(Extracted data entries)
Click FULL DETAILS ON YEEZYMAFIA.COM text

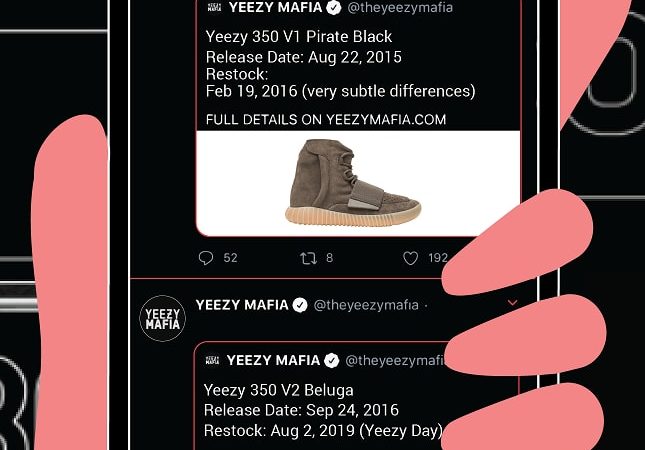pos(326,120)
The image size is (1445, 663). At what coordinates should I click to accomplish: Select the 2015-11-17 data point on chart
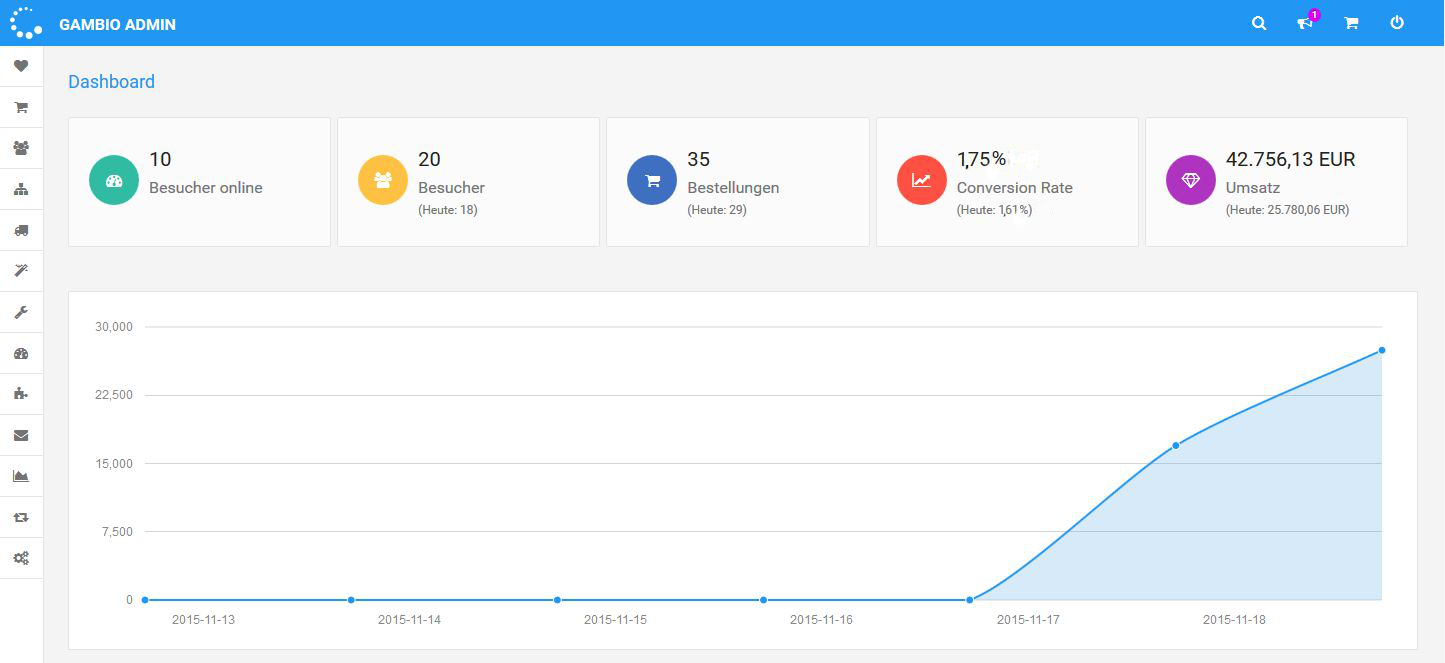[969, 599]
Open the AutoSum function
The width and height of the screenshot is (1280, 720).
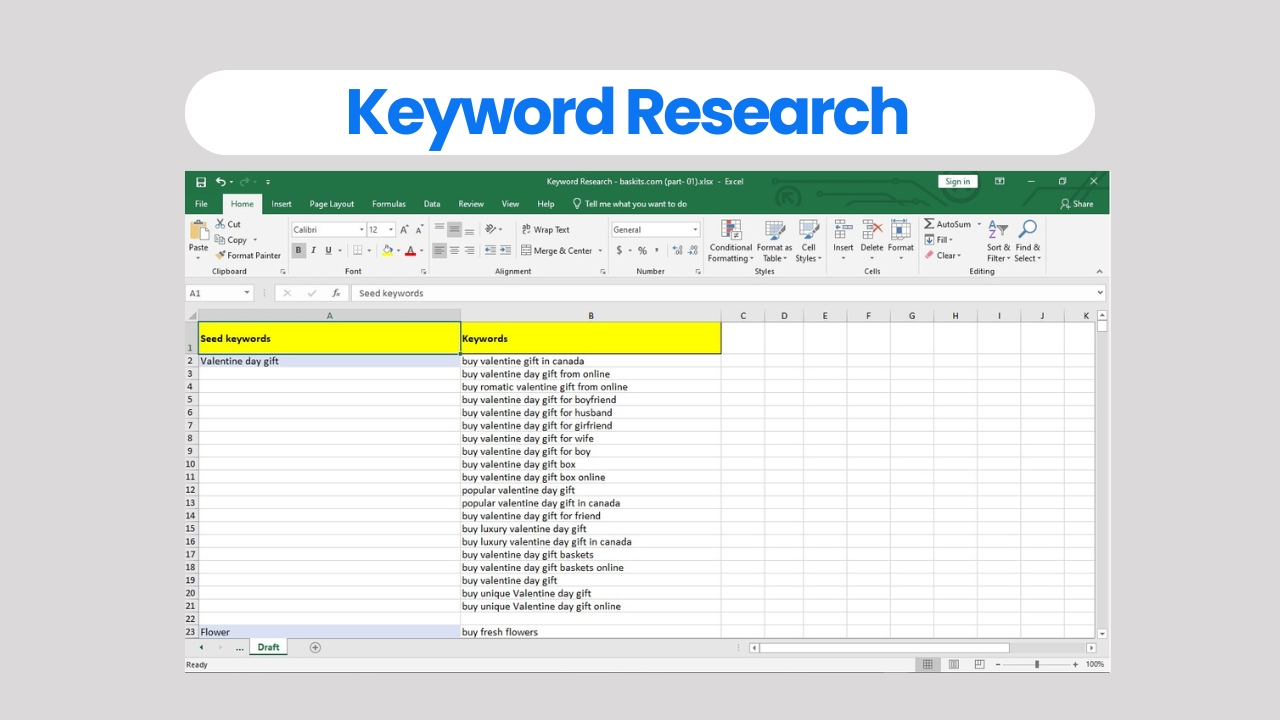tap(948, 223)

* [WHAT THE EXERCISE ASKS] Excluding the pictures, output every entry above without alteration.

* [RESULT FOR THIS EXERCISE]
Click FULL DETAILS ON YEEZYMAFIA.COM text

pos(326,120)
The image size is (1445, 663). At what coordinates should I click to accomplish: Select the 2015-11-17 data point on chart
[969, 599]
Open the AutoSum function
The width and height of the screenshot is (1280, 720).
tap(948, 223)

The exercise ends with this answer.